=== Section Start ===
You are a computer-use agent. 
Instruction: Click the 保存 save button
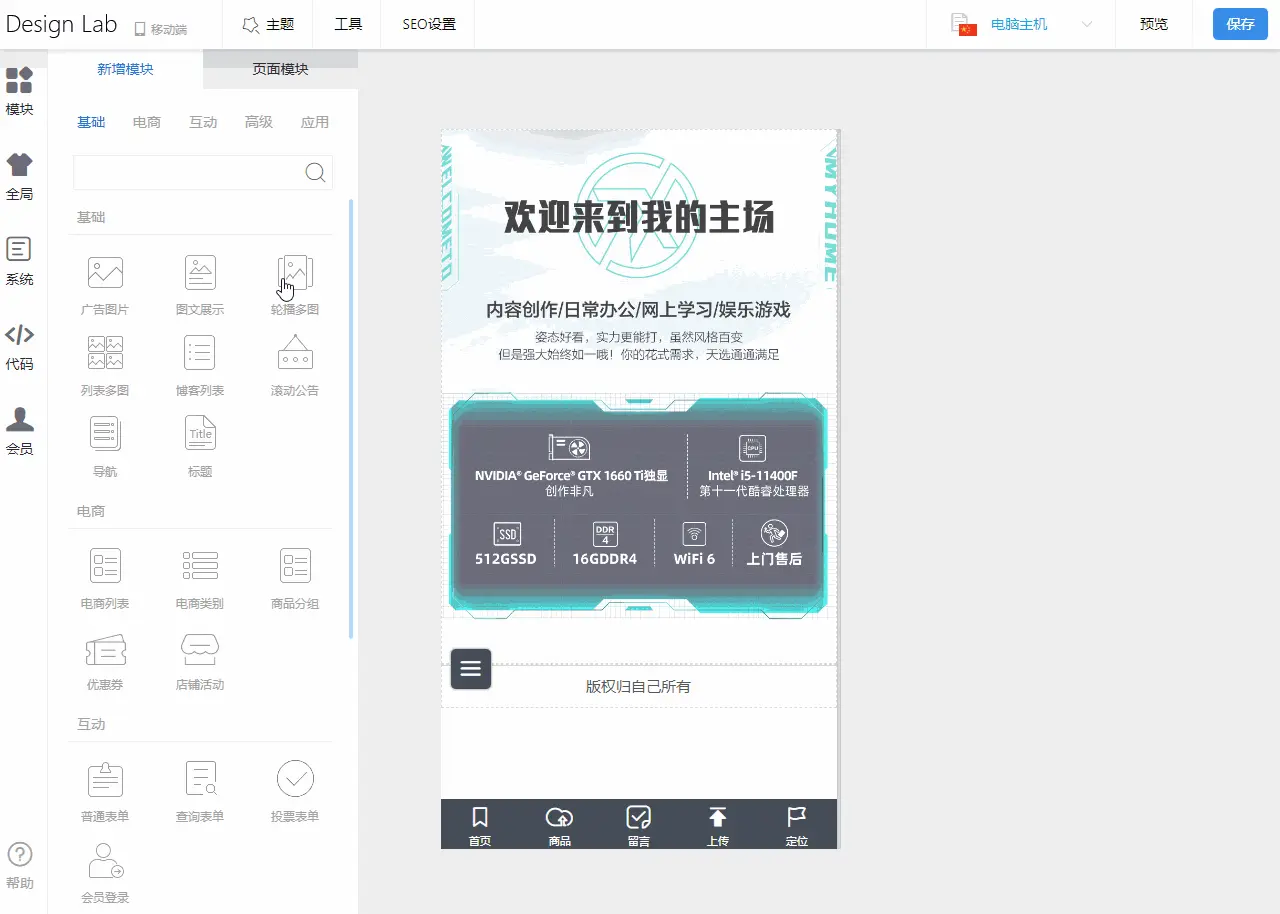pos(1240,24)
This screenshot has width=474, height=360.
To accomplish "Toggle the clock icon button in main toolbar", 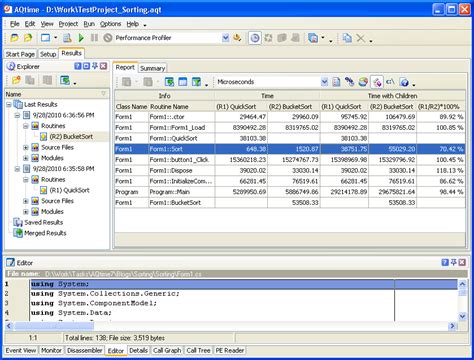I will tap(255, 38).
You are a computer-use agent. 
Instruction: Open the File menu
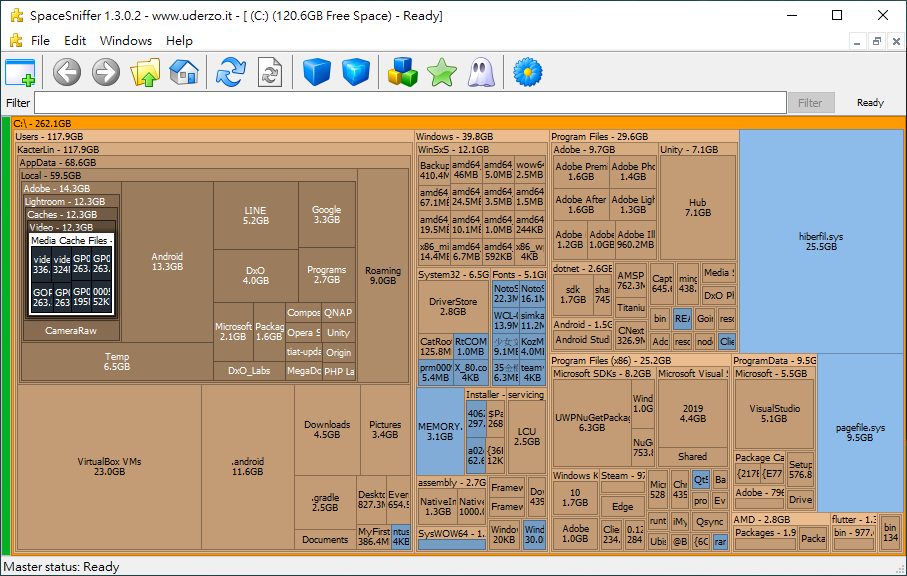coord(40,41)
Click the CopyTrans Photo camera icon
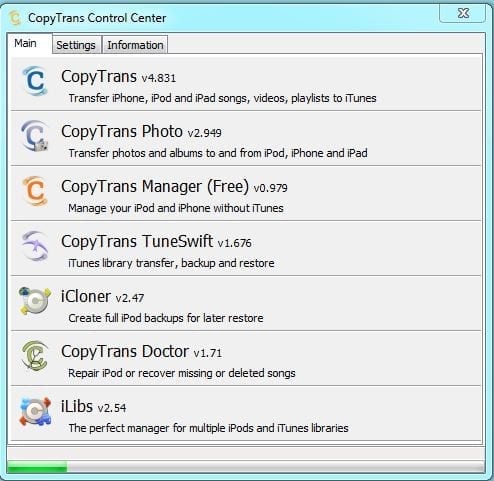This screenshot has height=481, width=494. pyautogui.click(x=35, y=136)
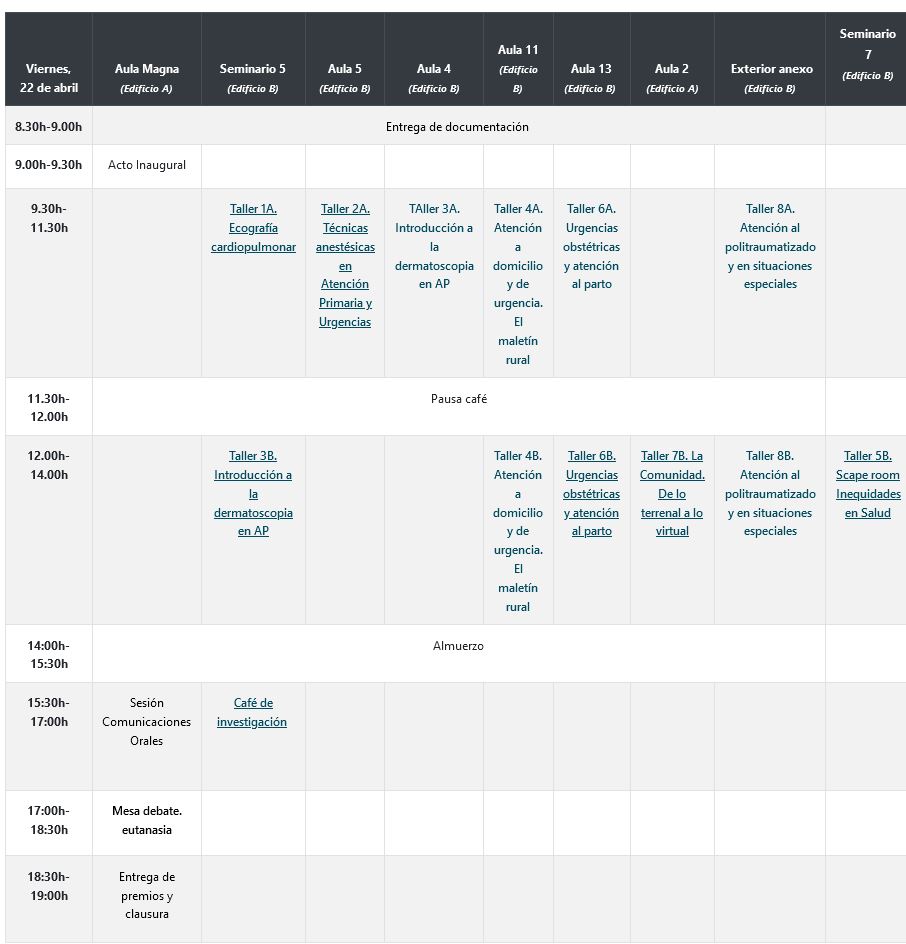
=== Section End ===
When the line that holds "Instruction: Open the File menu" is reached, begin duplicating exactly, and continue through the last line of the listing, skipping the pictures; output nothing else.

The completed task:
Instruction: Open the File menu
coord(40,41)
Click the CopyTrans Photo camera icon
This screenshot has height=481, width=494. pyautogui.click(x=35, y=136)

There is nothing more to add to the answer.